◆ 文字要求 1 ◆
在讲正则表达式群组的这段节选里，第 0 号群组代表什么？

◆ 节选 ◆
Enter your regex: a*+afoo
Enter input string to search: bbaaafoocc
No match found.

捕获群组：圆括号表达式

群组可以把多个字符组成一个单元，在表达式中通过一系列的括弧来创建群组，群组中的字符集合可以被保存在内存中，被取出来使用。

群组的序号 可以通过数左括号的序号来判断，比如对于表达式 ((A)(B(C)))，有 4 个群组：

((A)(B©))
(A)
(B©)
©

Matcher 对象的 groupCount 方法可以返回群组数，上面的例子的返回值就是 4。群组中有一个特殊的序号，第 0 号群组，它代表整个表达式。以 (? 开头的群组是 非捕获群组，它们不会被捕获，不会被计算进表达式的群组总数中。

群组的序号可以用于后续的操作中，比如 Matcher 有如下实例方法：

public int start(int group): 某个群组的起始索引
public int end (int group): 某个群组的结束索引
public String group (int group): 某个群组的字符内容

群组的 反向引用，是指表达式中，在群组之后可以引用前面捕获的群组的内容，通常用 \<要引用的群组序号> 来实现。下例中，(\d\d) 匹配两个数字并构成一个捕获群组，\1 引用的这两个数字。

Enter your regex: (\d\d)\1
Enter input string to search: 1212
I found the text "1212" starting at index 0 and ending at index 4.

Enter your regex: (\d\d)\1
Enter input string to search: 1234
No match found.

边界匹配

前面描述的匹配可以发生在输入字符串的任意位置，可以在开头，可以在结尾，可以在中间。边界匹配器可以更精确地限定要匹配的位置。

(指位数据行)
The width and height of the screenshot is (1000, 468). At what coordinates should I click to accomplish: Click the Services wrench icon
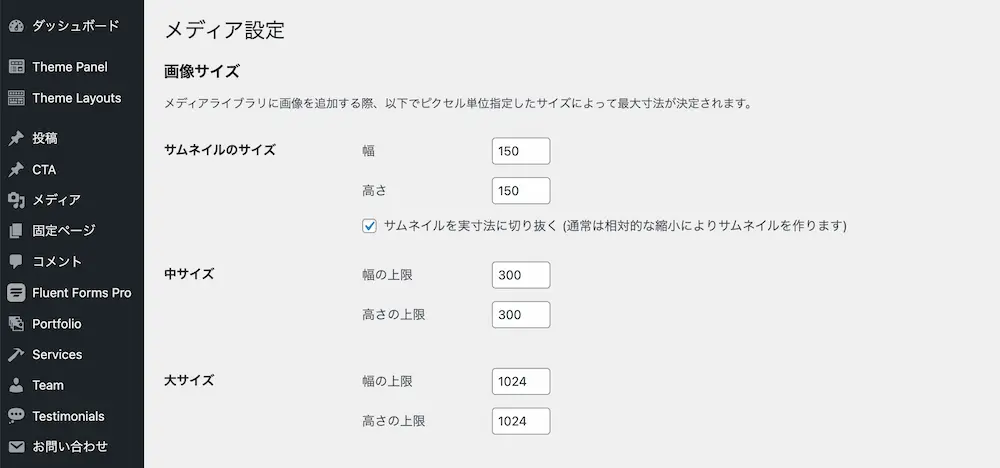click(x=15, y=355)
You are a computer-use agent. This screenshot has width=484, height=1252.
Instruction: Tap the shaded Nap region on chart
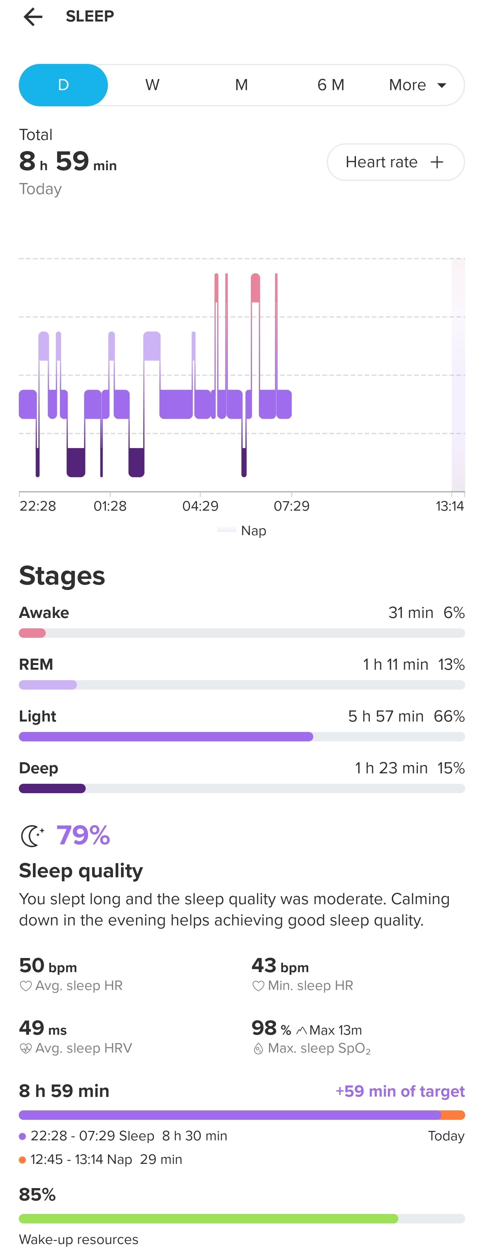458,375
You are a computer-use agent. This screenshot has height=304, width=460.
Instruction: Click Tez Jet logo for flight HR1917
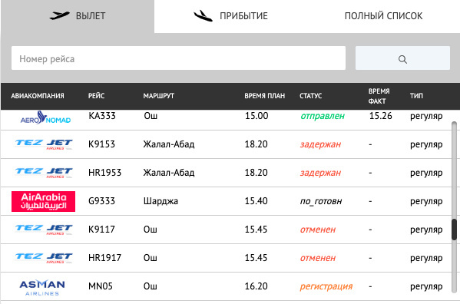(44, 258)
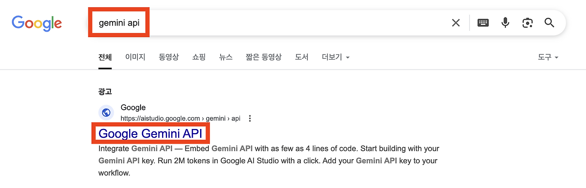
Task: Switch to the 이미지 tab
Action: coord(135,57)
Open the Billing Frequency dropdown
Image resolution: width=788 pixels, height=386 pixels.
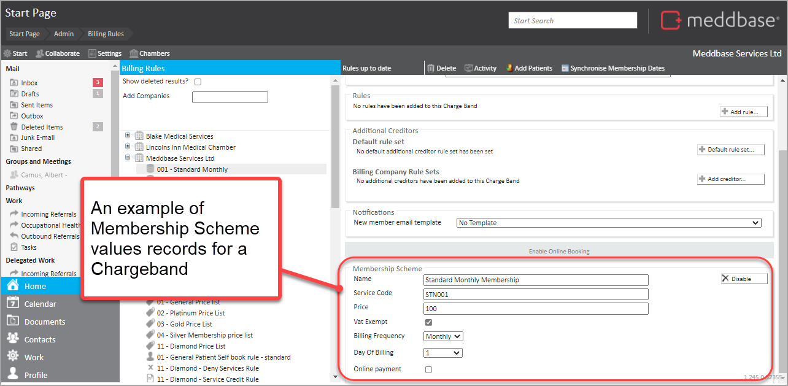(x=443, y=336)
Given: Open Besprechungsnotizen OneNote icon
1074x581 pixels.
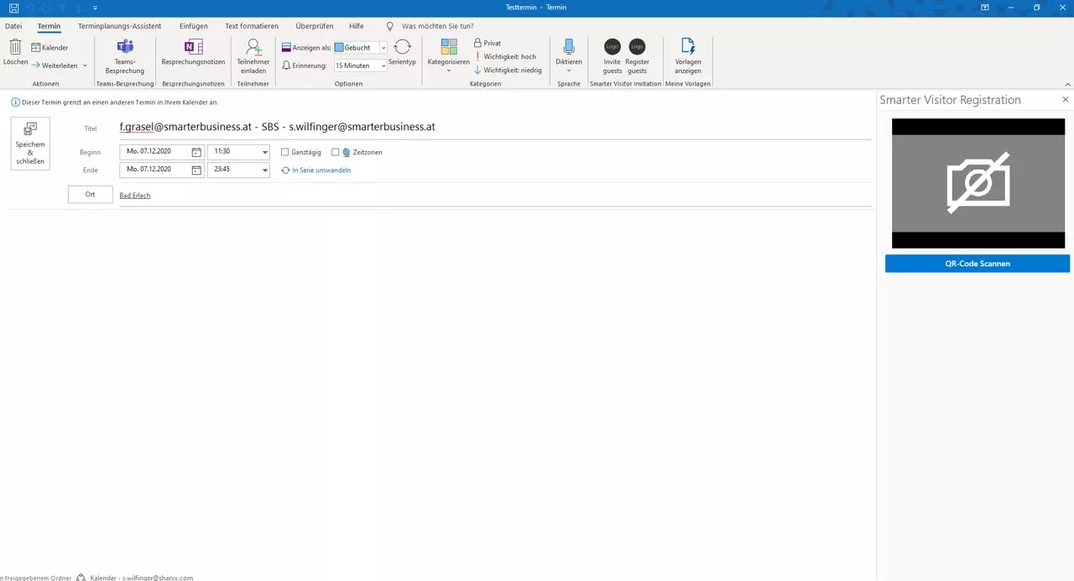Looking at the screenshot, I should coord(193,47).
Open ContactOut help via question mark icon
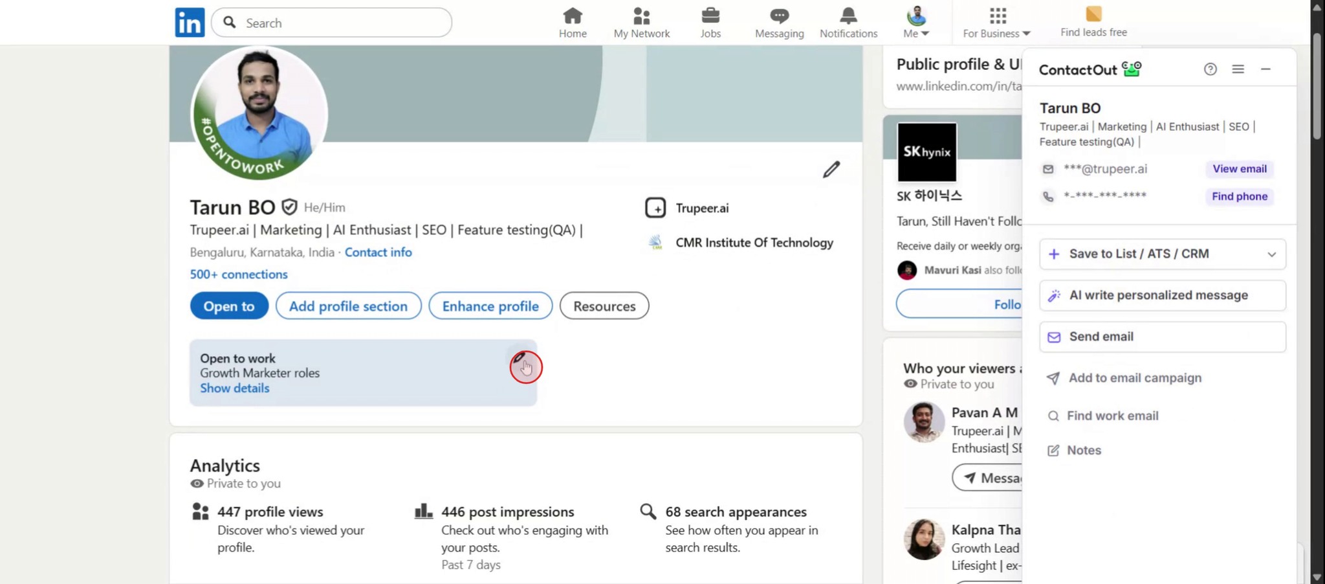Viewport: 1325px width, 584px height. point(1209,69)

◆ 文字要求 2 ◆
请把条目里从含有“has height=304, width=460.”的那一行开始、到条目最后一行结束的这些行原样重写一遍，首尾两行都算在内，图片不用写出来。

◆ 最终答案 1 ◆
整个表达式。

◆ 最终答案 2 ◆
You are a computer-use agent. This screenshot has height=304, width=460.
Instruction: Click Tez Jet logo for flight HR1917
(44, 258)
Task: Switch to the 이미지 tab
Action: coord(135,57)
Open the Billing Frequency dropdown
Image resolution: width=788 pixels, height=386 pixels.
(x=443, y=336)
Given: Open Besprechungsnotizen OneNote icon
1074x581 pixels.
Looking at the screenshot, I should coord(193,47).
Open ContactOut help via question mark icon
Viewport: 1325px width, 584px height. point(1209,69)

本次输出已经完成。